عنوان مقاله [English]
Introduction: Potassium is one of essential nutrients for plants and its importance in agriculture is well known. Non-exchangeable potassium that is mainly placed with in layers of K-bearing minerals, such as K-feldspar and mica, is considered as an important source of potassium for plant growth in most soils. Regarding that low molecular weight acids (LMW) play an important role in improving the bioavailability of soil nutrients such as non-exchangeable K (NEK), and the release rate of NEK plays a significant role in supplying necessary K for plants, the purpose of this study was comparison of potassium release kinetic from K-bearing including feldspar, illite as well as phlogopite minerals and choose the best kinetic equation describing potassium release process, influenced by organic as well as mineral extractants.

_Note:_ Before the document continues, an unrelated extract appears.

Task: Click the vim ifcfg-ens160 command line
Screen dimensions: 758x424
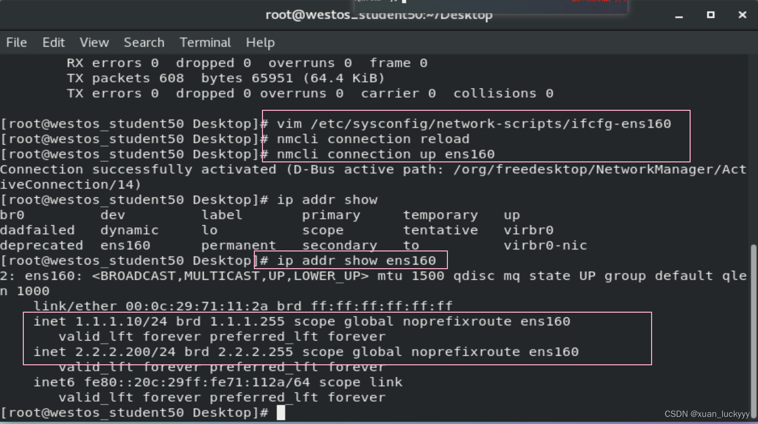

Material and Methods: The experiment carried out in a completely randomized design with three replications. Experiment factors were including extractant type (0.01 mol l-1 oxalic acid, 0.01 mol l-1 calcium chloride, control (deionized water)), potassium mineral type (feldspar, illite and phlogopite) and incubation time (1, 2, 4, 8, 12, 16, 24, 32, 48, and 64 hours). Elemental composition of minerals identified by Fluorescence spectroscopy device (S4 Pioneer). Used minerals in the experiment including feldspar, phlogopite and illite were ground and filtered through a 230 mesh sieve. In order to remove exchangeable K, samples were saturated by calcium chloride solution (with a ratio of 2:1), after washing with HCl, samples were dried at 105 °C for 48 hours. 100 mg of washed minerals, was weighed carefully and transferred to centrifuge tubes. Then 20 ml of each of extractants (oxalic acid and calcium chloride 0.01M) was added to the tubes. After 15 minutes shaking, tubes containing a mixture of minerals-extractants was carried out in a controlled incubation chamber for periods of 1, 2, 4, 8, 12, 16, 24, 32, 48 and 64 hours at 25 °C. After each period, samples were centrifuged at 3000 rpm for 10 minutes and filtered using Whatman paper (No. 41). pH and potassium concentration of samples were measured by pH meter and flame photometer, respectively. Data related to potassium release was fitted by zero order, first order, second order, power function, parabolic diffusion and ellovich equations.

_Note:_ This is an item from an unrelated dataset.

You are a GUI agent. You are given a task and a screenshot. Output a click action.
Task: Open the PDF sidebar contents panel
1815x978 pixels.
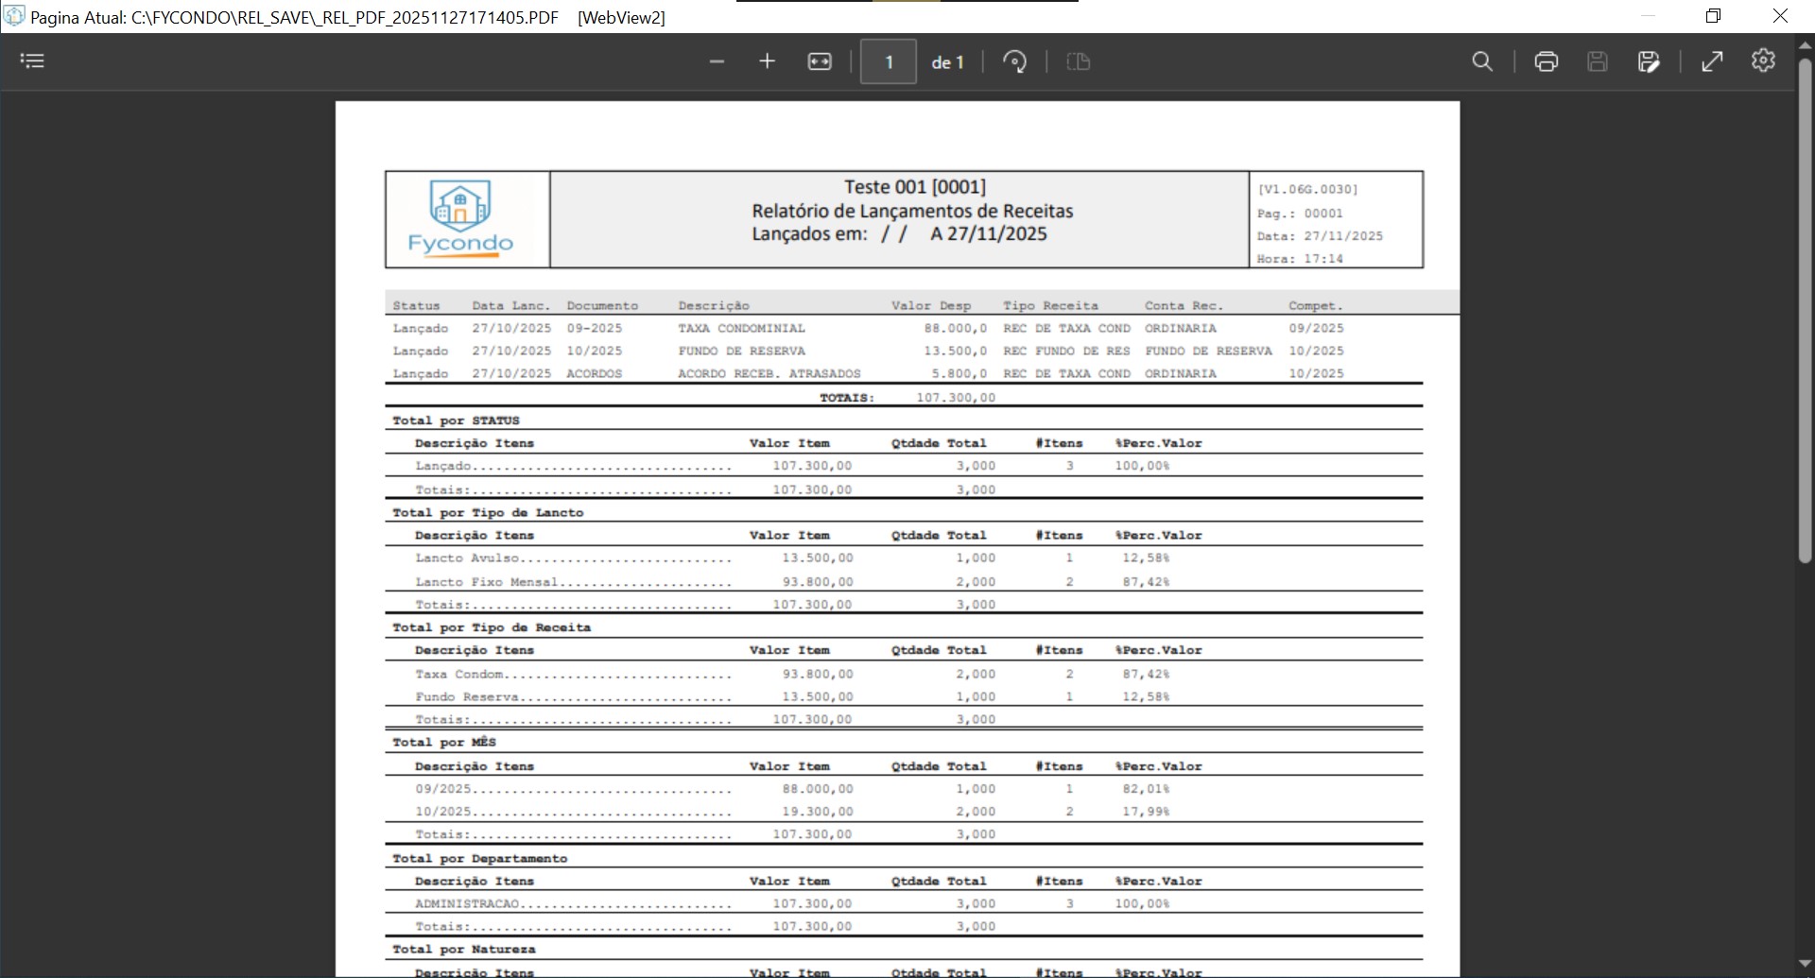[x=32, y=61]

Results and Discussion: Results showed that the effect of extractant type was significant on kinetic of potassium release, so that potassium release amount in samples extracted with oxalic acid was 1.48 and 2.35 times higher than samples extracted with calcium chloride and control (deionized water), respectively. Also, different minerals released various amounts of potassium. K release from phlogopite was 1.99 and 2.95 times higher than feldspar and illite, respectively. The maximum potassium concentration (440 mg kg-1) was seen in phlogopite which was extracted with oxalic acid. So that, amount of potassium in this treatment was 3.15 times higher than control one. Furthermore, the effect of extraction time on K release was significant. So that, at the beginning of incubation period the release of potassium by different extractants was more, but its amount decreased over time and finally continued with a constant speed. Kinetic equation fitting showed that zero order, first order, power function, parabolic diffusion and ellovich equations are able to describe potassium release but second order model cannot justify it. Among these five equation, the power function and parabolic diffusion equations with the maximum coefficient of determination (R2) and the least standard error of estimate (SE), could reasonably describe the K release kinetics, so they are introduced as the best models for data fitting. The slope (b) and interception (a) of ellovich equation indicate interlayer and initial K release, respectively. Oxalic acid and phlogopite had the most amount of interception, it means that the impact of oxalic acid on initial and interlayer release rate of K in phlogopite, is more effective than calcium chloride.
Conclusions: It is concluded that different factors like mineral and extractant type influence kinetic of potassium release and organic extractant have more ability in extracting non-exchangeable potassium from minerals structure. Also, the adjustment of the results of this study with first order, parabolic diffusion and power function equations suggest that nonexchangeable potassium release from minerals can be affected by diffusion process from the surface of the study minerals, indicating that NEK release rate is controlled by K diffusion out of the mineral interlayer.